Les 3 fractures

Publié le 09 avril 2021 par Eric Acouphene

Cet article vous présente la vision d'Otto Scharmer, enseignant chercheur au MIT. 
Le MIT, pour ceux qui ne connaissent pas, c'est le Massachusetts Institute of Technology, un institut de recherche américain et une université, spécialisé dans les domaines de la science et de la technologie.
Le U Lab du MIT, cofondé par Otto Scharmer, est un MOOC qui a produit l'émergence d'un écosystème global d'innovation sociétal et de renouveau individuel.
Cette vision va vous aider à mettre du sens dans les profondeurs des structures systémiques à l’œuvre dans les champs économique, social et sociétal, ainsi que sur les angles morts qui nous font obtenir des résultats collectifs dont plus personne ne souhaite.
« Imaginez un iceberg : 10% (visibles) se situent au-dessus du niveau de la mer, 90% sont en dessous. »
Si nous regardons la partie visible, nous constatons trois fractures : écologique, sociale et spirituelle.


credits : espace-sciences.org

La fracture écologique


J'entends par là une déconnexion entre nous-mêmes en tant qu'individus et les éléments naturels. Cela se voit de nombreuses manières : destruction des écosystèmes, raréfaction des ressources naturelles, diminution des volumes d'eau douce dans les fleuves et les nappes phréatiques, changement climatique et érosion des sols à l'œuvre dans le monde entier.
Si vous voulez mettre un chiffre sur cette séparation, le voici : 1,5. La manière dont fonctionne l'économie mondiale aujourd'hui consomme 1,5 fois plus vite nos ressources environnementales que les écosystèmes ne sont capables de les régénérer. Et nous savons que cela ne va pas changer du jour au lendemain et que nous devons nous atteler à améliorer la situation collectivement.
(Note du traducteur : c'est probablement pour cela que vous êtes sur ce MOOC !)

La fracture sociale


J'entends par là une déconnexion entre nous-mêmes et les autres. Celle-ci prend de nombreuses formes : polarisation sociale, fragmentation de la société, conflits, violence, inégalité et pauvreté. Aujourd'hui, les 50 personnes les plus riches du monde possèdent plus de la moitié de la richesse mondiale. Et à travers le monde entier, nous vivons dans une situation où le maintien de l'ordre est une fine couche fragile qui pourrait casser à tout moment. En fait, elle est en train de se fendre à une vitesse grandissante à la fois dans l'hémisphère sud et dans l'hémisphère nord.

La fracture spirituelle


J'entends par là une déconnexion entre nous-mêmes… et nous-mêmes : une division entre qui je suis aujourd'hui, mon moi actuel, et le moi que je pourrais être demain, mon moi essentiel.
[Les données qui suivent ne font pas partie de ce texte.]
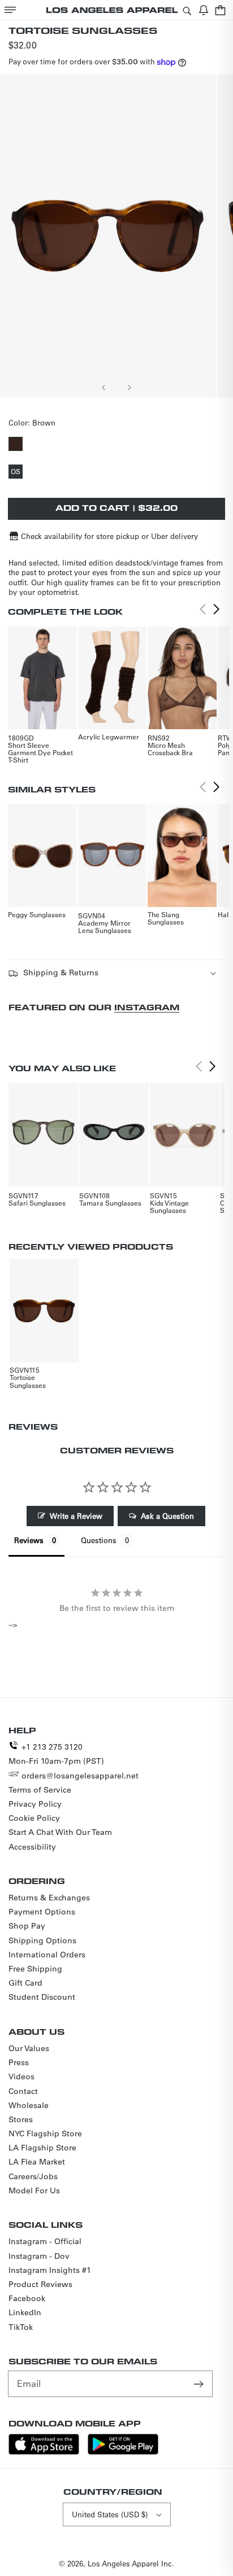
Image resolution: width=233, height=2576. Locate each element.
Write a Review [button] (76, 1516)
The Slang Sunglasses (166, 918)
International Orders (46, 1954)
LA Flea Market (36, 2162)
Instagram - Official (44, 2241)
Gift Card (25, 1983)
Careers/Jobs (33, 2176)
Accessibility (32, 1847)
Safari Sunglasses (37, 1202)
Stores (20, 2119)
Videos (21, 2076)
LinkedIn (24, 2312)
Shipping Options (42, 1940)
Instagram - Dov (39, 2256)
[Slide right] (128, 387)
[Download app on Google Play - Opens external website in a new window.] (123, 2451)
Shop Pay (26, 1926)
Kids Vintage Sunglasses (169, 1206)
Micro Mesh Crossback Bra (170, 749)
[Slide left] (104, 387)
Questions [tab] (98, 1540)
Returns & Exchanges (49, 1897)
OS (17, 472)
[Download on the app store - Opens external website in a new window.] (43, 2451)
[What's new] (203, 10)
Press (18, 2062)
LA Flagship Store (42, 2148)
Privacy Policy (35, 1804)
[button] (10, 10)
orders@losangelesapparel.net (80, 1776)
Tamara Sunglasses (110, 1202)
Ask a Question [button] (167, 1516)
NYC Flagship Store (45, 2133)
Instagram (146, 1007)
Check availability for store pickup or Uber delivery (109, 536)
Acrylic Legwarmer (108, 736)
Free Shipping (35, 1969)
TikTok (20, 2327)
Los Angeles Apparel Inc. (131, 2563)
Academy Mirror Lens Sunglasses (104, 926)
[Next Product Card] (216, 609)
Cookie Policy (34, 1818)
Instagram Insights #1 (49, 2270)
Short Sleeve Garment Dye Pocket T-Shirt (40, 752)
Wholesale (28, 2105)
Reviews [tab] (29, 1540)
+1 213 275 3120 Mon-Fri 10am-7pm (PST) (56, 1754)
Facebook (26, 2298)
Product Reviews (40, 2284)
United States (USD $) (110, 2514)
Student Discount (41, 1997)
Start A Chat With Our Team (60, 1832)
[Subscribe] (199, 2383)
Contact (23, 2091)
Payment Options (41, 1912)
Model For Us (34, 2190)
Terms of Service (39, 1790)
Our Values (28, 2048)
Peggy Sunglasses (37, 914)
Si ces deux « moi » ne sont plus en interaction, ne sont plus en lien, que voyons-nous ? Un taux d'épuisement professionnel (note du traducteur : burn out en anglais), de dépressions et de suicides en augmentation constante. En 2010, dans le monde entier, le nombre de morts par suicide est supérieur au nombre total de morts dues aux guerres, aux meurtres ou aux catastrophes naturelles. Ainsi, malgré toute la violence actuelle dans le monde, plus de gens se sont violentés eux-mêmes en se suicidant qu'en étant tués par quelqu'un d'autre.
C'est ce nombre choquant que nous mettons en avant dans cette fracture, et bien que nous en parlions très peu dans les actualités, elle est aussi importante et signifiante que les deux autres divisions qui sont plus visibles.

Et les 90% restants ?


Nous avons donc ces trois divisions dans le monde. Il ne s'agit pas de problèmes nouveaux. Ils durent depuis plus de cent ans. Regardons au XXe siècle comment nous y avons fait face.
À l'échelle mondiale, nous avons mis en place une ou plusieurs organisations au sein des Nations Unies pour répondre à chacune de ces divisions.
Dans les gouvernements, nous avons créé un ou plusieurs ministères pour répondre à ces divisions.
Au sein des ONGs (organisation non gouvernementale), nous avons créé des secteurs pour répondre à une partie spécifique de chacune des divisions écologique, sociale et spirituelle.
Et au sein de nos systèmes éducatifs, nous avons un ou plusieurs départements dédiés à chacune d'entre elles.
Nous avons conservé une approche de type « silos », enfermée dans des réponses au niveau des symptômes, et non des causes profondes. Nous ne considérons pas ainsi les interdépendances entre ces divisions.
Mais qu'est-ce qui est présent en dessous de la ligne de flottaison de l'iceberg ? Quelles sont les racines, les 90% de l'iceberg que nous ne voyons pas ? Quelles sont les interactions systémiques enfouies que nos réponses ont ignorées ? En soignant les conséquences, et non les symptômes, ces derniers continuent d'émerger, encore et encore, malgré tous nos efforts.
Je pense qu'il existe trois forces :

  • la première est une séparation structurelle et systémique ;
  • la seconde est un changement nécessaire de conscience, de la manière dont nous pensons, et qui influence la manière dont nous agissons ;
  • la dernière, et la plus profonde, est en lien avec notre créativité, la source de qui nous sommes et de qui nous voulons être demain, qui a une grande influence sur les niveaux supérieurs.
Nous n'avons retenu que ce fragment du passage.